What to do: This exercise asks for every record to be output again exactly.

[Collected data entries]
= = =
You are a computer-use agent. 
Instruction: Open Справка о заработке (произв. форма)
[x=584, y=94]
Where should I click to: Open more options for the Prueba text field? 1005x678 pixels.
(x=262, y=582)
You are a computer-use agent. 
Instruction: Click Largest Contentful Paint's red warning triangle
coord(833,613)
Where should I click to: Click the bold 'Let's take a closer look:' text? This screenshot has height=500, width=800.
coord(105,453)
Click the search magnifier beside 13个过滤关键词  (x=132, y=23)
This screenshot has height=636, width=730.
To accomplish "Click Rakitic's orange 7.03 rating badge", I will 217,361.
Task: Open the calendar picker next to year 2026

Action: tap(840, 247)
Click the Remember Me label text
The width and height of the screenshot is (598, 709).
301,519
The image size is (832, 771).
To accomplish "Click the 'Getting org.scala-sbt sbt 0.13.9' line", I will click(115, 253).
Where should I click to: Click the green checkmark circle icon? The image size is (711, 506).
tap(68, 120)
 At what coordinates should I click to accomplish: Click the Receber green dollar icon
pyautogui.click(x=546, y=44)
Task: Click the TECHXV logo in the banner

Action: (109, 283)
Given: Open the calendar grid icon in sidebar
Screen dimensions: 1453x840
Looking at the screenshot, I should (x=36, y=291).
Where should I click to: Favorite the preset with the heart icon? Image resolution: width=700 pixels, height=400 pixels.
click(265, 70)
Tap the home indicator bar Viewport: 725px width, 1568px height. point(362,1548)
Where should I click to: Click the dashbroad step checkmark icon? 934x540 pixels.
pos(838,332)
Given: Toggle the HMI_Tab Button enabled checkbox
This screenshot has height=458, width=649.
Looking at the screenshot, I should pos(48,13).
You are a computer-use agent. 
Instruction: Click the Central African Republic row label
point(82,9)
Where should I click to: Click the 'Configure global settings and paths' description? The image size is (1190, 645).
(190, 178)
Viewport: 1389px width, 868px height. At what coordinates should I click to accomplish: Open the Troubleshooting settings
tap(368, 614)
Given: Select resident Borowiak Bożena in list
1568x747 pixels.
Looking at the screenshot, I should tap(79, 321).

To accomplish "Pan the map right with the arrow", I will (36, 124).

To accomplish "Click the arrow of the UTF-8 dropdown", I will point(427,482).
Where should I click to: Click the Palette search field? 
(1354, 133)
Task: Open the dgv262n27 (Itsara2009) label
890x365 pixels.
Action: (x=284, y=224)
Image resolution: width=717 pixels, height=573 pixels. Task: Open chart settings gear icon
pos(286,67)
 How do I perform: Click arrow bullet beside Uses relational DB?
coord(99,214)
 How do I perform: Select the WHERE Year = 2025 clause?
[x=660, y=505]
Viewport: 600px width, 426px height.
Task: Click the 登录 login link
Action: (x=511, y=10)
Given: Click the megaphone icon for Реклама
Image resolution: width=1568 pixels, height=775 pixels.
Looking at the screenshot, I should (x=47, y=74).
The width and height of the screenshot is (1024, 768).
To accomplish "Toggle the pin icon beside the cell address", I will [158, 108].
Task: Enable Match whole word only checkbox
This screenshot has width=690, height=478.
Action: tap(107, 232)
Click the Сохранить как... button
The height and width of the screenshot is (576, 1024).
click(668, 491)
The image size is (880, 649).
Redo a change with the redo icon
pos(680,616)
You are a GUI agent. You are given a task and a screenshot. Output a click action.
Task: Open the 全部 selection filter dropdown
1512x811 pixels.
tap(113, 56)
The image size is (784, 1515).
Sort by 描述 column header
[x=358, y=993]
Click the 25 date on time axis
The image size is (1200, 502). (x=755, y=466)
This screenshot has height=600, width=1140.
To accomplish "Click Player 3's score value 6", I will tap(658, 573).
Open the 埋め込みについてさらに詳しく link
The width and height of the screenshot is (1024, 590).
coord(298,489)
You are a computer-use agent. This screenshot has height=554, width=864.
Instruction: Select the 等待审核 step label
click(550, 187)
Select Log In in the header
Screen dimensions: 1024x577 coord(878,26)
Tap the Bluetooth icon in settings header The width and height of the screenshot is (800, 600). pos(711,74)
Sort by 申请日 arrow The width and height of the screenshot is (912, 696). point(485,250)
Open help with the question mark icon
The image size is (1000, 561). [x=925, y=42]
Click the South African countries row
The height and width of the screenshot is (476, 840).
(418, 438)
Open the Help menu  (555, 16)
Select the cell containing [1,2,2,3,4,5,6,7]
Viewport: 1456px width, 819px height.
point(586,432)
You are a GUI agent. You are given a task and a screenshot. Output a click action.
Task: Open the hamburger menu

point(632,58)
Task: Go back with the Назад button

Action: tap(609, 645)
= = =
Exercise solution:
You are a computer-use agent. 
Instruction: Open Справка о заработке (произв. форма)
[x=584, y=94]
Where should I click to: Open more options for the Prueba text field? 1005x678 pixels.
(x=262, y=582)
You are a computer-use agent. 
Instruction: Click Largest Contentful Paint's red warning triangle
coord(833,613)
Where should I click to: Click the bold 'Let's take a closer look:' text? This screenshot has height=500, width=800.
coord(105,453)
Click the search magnifier beside 13个过滤关键词  (x=132, y=23)
This screenshot has height=636, width=730.
To accomplish "Click Rakitic's orange 7.03 rating badge", I will 217,361.
Task: Open the calendar picker next to year 2026

Action: tap(840, 247)
Click the Remember Me label text
The width and height of the screenshot is (598, 709).
301,519
The image size is (832, 771).
To accomplish "Click the 'Getting org.scala-sbt sbt 0.13.9' line", I will click(115, 253).
Where should I click to: Click the green checkmark circle icon? The image size is (711, 506).
tap(68, 120)
 At what coordinates should I click to accomplish: Click the Receber green dollar icon
pyautogui.click(x=546, y=44)
Task: Click the TECHXV logo in the banner

Action: (109, 283)
Given: Open the calendar grid icon in sidebar
Screen dimensions: 1453x840
Looking at the screenshot, I should (x=36, y=291).
Where should I click to: Favorite the preset with the heart icon? Image resolution: width=700 pixels, height=400 pixels.
click(265, 70)
Tap the home indicator bar Viewport: 725px width, 1568px height. point(362,1548)
Where should I click to: Click the dashbroad step checkmark icon? 934x540 pixels.
pos(838,332)
Given: Toggle the HMI_Tab Button enabled checkbox
This screenshot has height=458, width=649.
Looking at the screenshot, I should pos(48,13).
You are a computer-use agent. 
Instruction: Click the Central African Republic row label
point(82,9)
Where should I click to: Click the 'Configure global settings and paths' description? The image size is (1190, 645).
(190, 178)
Viewport: 1389px width, 868px height. At what coordinates should I click to accomplish: Open the Troubleshooting settings
tap(368, 614)
Given: Select resident Borowiak Bożena in list
1568x747 pixels.
Looking at the screenshot, I should tap(79, 321).

To accomplish "Pan the map right with the arrow", I will (36, 124).

To accomplish "Click the arrow of the UTF-8 dropdown", I will point(427,482).
Where should I click to: Click the Palette search field? 
(1354, 133)
Task: Open the dgv262n27 (Itsara2009) label
890x365 pixels.
Action: (x=284, y=224)
Image resolution: width=717 pixels, height=573 pixels. Task: Open chart settings gear icon
pos(286,67)
 How do I perform: Click arrow bullet beside Uses relational DB?
coord(99,214)
 How do I perform: Select the WHERE Year = 2025 clause?
[x=660, y=505]
Viewport: 600px width, 426px height.
Task: Click the 登录 login link
Action: (x=511, y=10)
Given: Click the megaphone icon for Реклама
Image resolution: width=1568 pixels, height=775 pixels.
Looking at the screenshot, I should (x=47, y=74).
The width and height of the screenshot is (1024, 768).
To accomplish "Toggle the pin icon beside the cell address", I will [158, 108].
Task: Enable Match whole word only checkbox
This screenshot has width=690, height=478.
Action: tap(107, 232)
Click the Сохранить как... button
The height and width of the screenshot is (576, 1024).
click(668, 491)
The image size is (880, 649).
Redo a change with the redo icon
pos(680,616)
You are a GUI agent. You are given a task and a screenshot. Output a click action.
Task: Open the 全部 selection filter dropdown
1512x811 pixels.
tap(113, 56)
The image size is (784, 1515).
Sort by 描述 column header
[x=358, y=993]
Click the 25 date on time axis
The image size is (1200, 502). (x=755, y=466)
This screenshot has height=600, width=1140.
To accomplish "Click Player 3's score value 6", I will tap(658, 573).
Open the 埋め込みについてさらに詳しく link
The width and height of the screenshot is (1024, 590).
coord(298,489)
You are a computer-use agent. This screenshot has height=554, width=864.
Instruction: Select the 等待审核 step label
click(550, 187)
Select Log In in the header
Screen dimensions: 1024x577 coord(878,26)
Tap the Bluetooth icon in settings header The width and height of the screenshot is (800, 600). pos(711,74)
Sort by 申请日 arrow The width and height of the screenshot is (912, 696). point(485,250)
Open help with the question mark icon
The image size is (1000, 561). [x=925, y=42]
Click the South African countries row
The height and width of the screenshot is (476, 840).
(418, 438)
Open the Help menu  (555, 16)
Select the cell containing [1,2,2,3,4,5,6,7]
Viewport: 1456px width, 819px height.
point(586,432)
You are a GUI agent. You are given a task and a screenshot. Output a click action.
Task: Open the hamburger menu

point(632,58)
Task: Go back with the Назад button

Action: tap(609, 645)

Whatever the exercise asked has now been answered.